Vassily Nebenzia said in a recent wide-ranging interview with a small group of journalists that the Trump administration should offer some incentives to North Korea to move forward toward denuclearization, saying the situation "is stalemated at the moment."
Russia and China have backed an easing of sanctions to spur momentum, but the U.S. insists that North Korea must first make major steps toward eliminating its nuclear program. "I'm concerned that it doesn't roll back" to the 2017 era of increasing nuclear and missile tests and escalating rhetoric, Nebenzia said. "I think that the U.S. hopefully is starting to understand that the situation may go (back)."
As for Iran, Nebenzia said he worries about U.S. strategy if its sanctions don't bring about the changes in behavior the Trump administration wants. He sees "a danger if they go to the limits." "I'm worried if anybody wants to go to war with Iran, and that is the enigma and the question — what is the strategy about Iran?" Nebenzia asked.
He said the U.S. and Russia need to talk about global issues including strategic stability, terrorism, narcotics and regional conflicts, and he thinks President Donald Trump "understands pretty well that it's better to cooperate."
But he said because Russia has become a major issue in U.S. domestic policies — accused of hacking and interfering in the 2016 U.S. elections which is being investigated by special counsel Robert Mueller — "and given the vulnerabilities that drift around this administration, I don't see too bright prospects for improving (relations) any time soon."
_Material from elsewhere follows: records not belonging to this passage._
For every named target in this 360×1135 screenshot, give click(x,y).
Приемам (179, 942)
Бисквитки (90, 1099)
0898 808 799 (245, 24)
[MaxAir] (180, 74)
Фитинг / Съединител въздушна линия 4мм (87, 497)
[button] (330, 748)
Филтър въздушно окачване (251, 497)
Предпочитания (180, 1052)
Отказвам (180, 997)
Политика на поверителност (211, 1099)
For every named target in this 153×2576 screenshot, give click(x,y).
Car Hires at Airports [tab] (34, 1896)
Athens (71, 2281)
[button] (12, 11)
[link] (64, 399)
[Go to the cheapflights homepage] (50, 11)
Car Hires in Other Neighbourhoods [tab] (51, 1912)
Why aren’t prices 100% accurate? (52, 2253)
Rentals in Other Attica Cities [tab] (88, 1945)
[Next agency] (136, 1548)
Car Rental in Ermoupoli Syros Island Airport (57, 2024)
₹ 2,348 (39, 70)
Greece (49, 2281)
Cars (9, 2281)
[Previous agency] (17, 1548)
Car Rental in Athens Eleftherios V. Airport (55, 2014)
Looking more broadly at the U.S. position in the world under President Donald Trump, whose overarching policy is "America First," Nebenzia said he doesn't see the United States retreating. It's that the balance of power in the world is changing, he said, "and we definitely witness the rise in a multipolar world" where other centers of power not only Russia and China but India, Brazil and Africa "all want to be a part of the world governance and they want their voice to be heard and their interests taken into account."
Nebenzia echoed Russian President Vladimir Putin's view that Trump's decision to pull U.S. troops out of Syria was a good move, though he expressed some skepticism about whether the announcement will become a reality.
He said in the interview at Russia's U.N. Mission late Friday that a pullout "will be helpful and conducive to the eventual Syrian settlement" of the seven-year conflict. If and when the U.S. leaves Syria, Nebenzia said, America's Kurdish allies in the northeast should reintegrate into Syrian society, and "their rights and interests should be taken into account in the final settlement."
Alluding to fears that Turkish forces could cross the border and go after the U.S.-allied Kurdish fighters, Nebenzia added, "I think that's the best antidote for them against any possible bad developments that might take place."
Nebenzia said former U.S. Secretary of State Condoleeza Rice voiced his answer to the question of why Russia is in Syria: "The only reason Russia is present in Syria is to prevent another Libya, and that is true."
He said "Syria was a hotbed of the terrorist caliphate" established by Islamic State extremists, and "our aim was not to let them flourish there" and to restore Syria's territorial integrity and sovereignty.
Nebenzia said the greatest threat in today's world is not Russia, China, North Korea and Iran as the U.S. national security strategy claims but terrorism — and what's needed most is "a true coalition to fight international terrorism."
Responding to questions about Trump's decision to cut the U.S. force in Afghanistan in half, Nebenzia said: "Afghanistan is one country that demonstrated to the whole world that it's impossible to defeat."
"That was demonstrated by the British.That was demonstrated by the Soviets and now it's the turn of the Americans," he said. Nebenzia said it "looks like there's no military solution, and the understanding of that is gaining momentum."
The government and the Taliban will have to talk to each other, he said, stressing that "the Taliban is part of Afghan society — you can't write them off."